> **Testo estratto**:
◆ ◆ ◆ ◆ ◆

Nel sud della Tunisia è iniziata una vera e propria caccia al migrante con ronde di cittadini che si aggirano per la città di Sfax alla ricerca dei sub-sahariani. Il porto meridionale del paese mediterraneo è la base di partenza ideale per raggiungere l’isola di Lampedusa che dista soltanto 200 chilometri. Da una decina di giorni gli scontri sono durissimi fra tunisini e i migranti arrivati qui dalle confinanti Libia ed Algeria, scatenati dall’omicidio di un quarantenne tunisino accoltellato sembrerebbe da un migrante camerunense al termine di una lite. La polizia locale ha cercato di riportare la calma, ma gli abitanti di Sfax hanno organizzato delle spedizioni per andare casa per casa alla ricerca dei migranti.
Sale la tensione
Moltissimi sub-sahariani si sono allora radunati alla stazione della città per cercare di raggiungere Tunisi o comunque il nord del paese in treno, ma gruppi consistenti sono stati caricati su pullman e portati in zone desertiche al confine di Libia ed Algeria. La tensione è comunque palpabile in tutto la Tunisia dove il rapporto con i migranti provenienti dagli altri paesi africani è diventato molto difficile. Il presidente Kais Saied ad aprile aveva infatti parlato di un progetto internazionale per una “sostituzione etnica” della società tunisina per cercare di trasformarla in africana cancellando la sua cultura araba. Queste parole hanno scatenato la violenza verso i sub-sahariani presenti nel paese che hanno cercato di lasciare la Tunisia, sia dirigendosi verso l’Europa che tornando nelle nazioni di origine. La mossa di Saied sembra però soltanto dovuta all’estrema difficoltà in cui si trova il suo paese che ha urgente bisogno di prestiti internazionali per evitare il default economico.

◆ ◆ ◆ ◆ ◆

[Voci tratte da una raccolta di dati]
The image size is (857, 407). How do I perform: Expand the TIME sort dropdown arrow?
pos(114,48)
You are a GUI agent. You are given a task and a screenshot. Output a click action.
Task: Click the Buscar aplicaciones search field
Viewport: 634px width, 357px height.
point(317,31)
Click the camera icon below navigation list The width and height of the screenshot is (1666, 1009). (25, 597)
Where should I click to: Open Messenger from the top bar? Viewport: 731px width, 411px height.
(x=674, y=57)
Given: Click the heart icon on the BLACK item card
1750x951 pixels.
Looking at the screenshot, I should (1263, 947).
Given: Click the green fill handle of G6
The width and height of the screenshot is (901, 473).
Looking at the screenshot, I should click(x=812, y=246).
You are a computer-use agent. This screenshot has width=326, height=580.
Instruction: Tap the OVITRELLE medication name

◆ ◆ ◆ ◆ ◆

> **Cosa fare**:
Stampa senza modifiche la parte del testo sui migranti in Tunisia che si apre con le parole contenenti "Nel sud della" e si chiude con "ricerca dei migranti.". Queste voci provengono da un'altra fonte.

> **Risultato**:
Nel sud della Tunisia è iniziata una vera e propria caccia al migrante con ronde di cittadini che si aggirano per la città di Sfax alla ricerca dei sub-sahariani. Il porto meridionale del paese mediterraneo è la base di partenza ideale per raggiungere l’isola di Lampedusa che dista soltanto 200 chilometri. Da una decina di giorni gli scontri sono durissimi fra tunisini e i migranti arrivati qui dalle confinanti Libia ed Algeria, scatenati dall’omicidio di un quarantenne tunisino accoltellato sembrerebbe da un migrante camerunense al termine di una lite. La polizia locale ha cercato di riportare la calma, ma gli abitanti di Sfax hanno organizzato delle spedizioni per andare casa per casa alla ricerca dei migranti.